Santoral

8 de febrero

DOMINGO V DEL TIEMPO DURANTE EL AÑO: San Jerónimo Emiliano, presbítero

En febrero, ya tiene flor el almendro.
Dicho popular

San Jerónimo Emiliano, presbítero

De familia noble, Jerónimo Emiliano (1486-1537), después de una profunda conversión, se dedicó a “socorrer a los niños pobres y huérfanos”, como reza la colecta, ya que había descubierto al “Padre de Misericordia”. Con otros compañeros que tenían su mismo espíritu, fundó la Orden de los Clérigos Regulares de Somasca: «Nuestro fin es Dios, fuente de todos los bienes, y -tal como proclamamos en nuestra oración- tenemos que confiar solamente en Él y no en los demás». Atendiendo a los contagiados de la peste murió en Somasca el 8 de febrero de 1537.
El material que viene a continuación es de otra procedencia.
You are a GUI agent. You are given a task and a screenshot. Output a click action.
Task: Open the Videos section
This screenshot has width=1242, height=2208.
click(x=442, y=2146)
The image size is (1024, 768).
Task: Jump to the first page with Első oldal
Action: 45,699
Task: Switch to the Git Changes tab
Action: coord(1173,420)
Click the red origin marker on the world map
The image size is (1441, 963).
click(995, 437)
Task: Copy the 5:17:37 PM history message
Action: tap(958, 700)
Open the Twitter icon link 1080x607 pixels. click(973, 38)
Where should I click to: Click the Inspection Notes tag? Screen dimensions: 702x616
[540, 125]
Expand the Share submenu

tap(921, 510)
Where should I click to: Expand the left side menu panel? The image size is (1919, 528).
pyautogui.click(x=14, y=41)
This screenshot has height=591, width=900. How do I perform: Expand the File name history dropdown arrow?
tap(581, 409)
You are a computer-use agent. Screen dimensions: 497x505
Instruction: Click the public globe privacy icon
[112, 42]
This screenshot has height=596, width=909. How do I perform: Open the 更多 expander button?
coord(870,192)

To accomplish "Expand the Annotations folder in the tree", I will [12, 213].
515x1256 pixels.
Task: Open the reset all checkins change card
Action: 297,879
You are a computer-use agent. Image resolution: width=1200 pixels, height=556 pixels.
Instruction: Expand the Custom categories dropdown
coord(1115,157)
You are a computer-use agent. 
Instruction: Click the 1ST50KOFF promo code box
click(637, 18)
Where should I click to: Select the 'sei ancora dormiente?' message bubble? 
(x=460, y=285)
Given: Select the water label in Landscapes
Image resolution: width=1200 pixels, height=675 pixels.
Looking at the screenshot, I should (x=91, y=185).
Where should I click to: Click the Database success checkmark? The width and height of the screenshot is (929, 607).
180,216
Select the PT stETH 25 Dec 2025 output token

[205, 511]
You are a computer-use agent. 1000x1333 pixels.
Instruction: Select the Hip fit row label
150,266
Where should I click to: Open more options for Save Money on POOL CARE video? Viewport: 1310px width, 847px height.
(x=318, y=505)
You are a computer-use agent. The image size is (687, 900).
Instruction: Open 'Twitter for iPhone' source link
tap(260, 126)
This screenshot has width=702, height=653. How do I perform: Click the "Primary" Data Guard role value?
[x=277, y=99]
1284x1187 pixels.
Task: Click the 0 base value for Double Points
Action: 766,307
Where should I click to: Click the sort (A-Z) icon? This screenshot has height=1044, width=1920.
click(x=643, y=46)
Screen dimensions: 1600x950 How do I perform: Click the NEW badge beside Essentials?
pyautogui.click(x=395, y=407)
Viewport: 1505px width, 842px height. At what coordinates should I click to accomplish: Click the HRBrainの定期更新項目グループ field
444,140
Santa Josefina Bakhita, virgen

Cautiva a los ocho años por negreros árabes en el Sudán en 1878, fue vendida como esclava. Los raptores le pusieron el nombre de Bakhita, «Afortunada». El cónsul italiano en el Sudán la compró y la llevó a Italia, cediéndola a una familia amiga que la preparó para el bautismo (1890). Pidió entrar en las Hijas de la Caridad de Canossa, donde trabajó, libre, en la cocina, en la portería y en la sacristía. Las superioras le pidieron que explicara su vida en distintas comunidades. Murió el 8 de febrero de 1947. Fue canonizada el 1 de octubre de 2000 por el papa Juan Pablo II.

Otros santos del día:
  1. En Alejandría, en Egipto, conmemoración de santa Cointa o Quinta, mártir, a quien los paganos, durante la persecución bajo el emperador Decio, querían obligar a adorar a los ídolos, lo que ella rechazó y atada de pies y manos fue arrastrada por calles y plazas, sufriendo un horrendo suplicio (249).
  2. En Pavía, de la Liguria, san Jovencio o Evencio, obispo, que trabajó denodadamente en favor del Evangelio (397).
  3. Conmemoración de los santos monjes mártires del monasterio de San Dio, en Constantinopla (Estambul, hoy en Turquía), que fueron asesinados cruelmente por su defensa de la fe católica, con ocasión del envío de la carta del papa san Félix III contra el patriarca Acacio (c. 485).
  4. En Bretaña Menor, san Iacuto, abad, hermano de los santos Winwaldo y Guethnoc, que construyó cerca del mar el monasterio que después llevó su nombre (s. VI).
  5. En Milán, en Lombardía, memoria de san Honorato, obispo, que ante el inminente ataque de los lombardos salvó a una buena parte de su pueblo, trasladándolo a Génova (c. 570).
  6. En Vesoncio (hoy Besançon), en Burgundia, san Nicecio, obispo (c. 610).
  7. En Verdún, en la Galia, san Pablo, obispo, que, después de ser monje, fue elevado a la sede episcopal de esta ciudad, en la que promovió el culto divino y la vida regular de los canónigos (c. 647).
  8. En Albano, en el Lacio, beato Pedro, apellidado “Igneo” por haber pasado ileso por el fuego, que fue monje de Valumbrosa y después obispo de esta ciudad, trabajando sin tregua para restaurar la disciplina eclesiástica (1089).
  9. En Muret, en la región aquitana de Limoges, san Esteban, abad y fundador de la Orden de Grandmont, que confió a los clérigos la alabanza divina y la contemplación, dejando la administración de los asuntos temporales a la caridad de los hermanos legos (1124).
  10. En Savigliano, en el Piamonte, beata Josefina Gabriela Bonino, virgen, que bajo la protección de la Sagrada Familia de Nazaret fundó una congregación religiosa para educar a los huérfanos y asistir a los enfermos pobres (1906).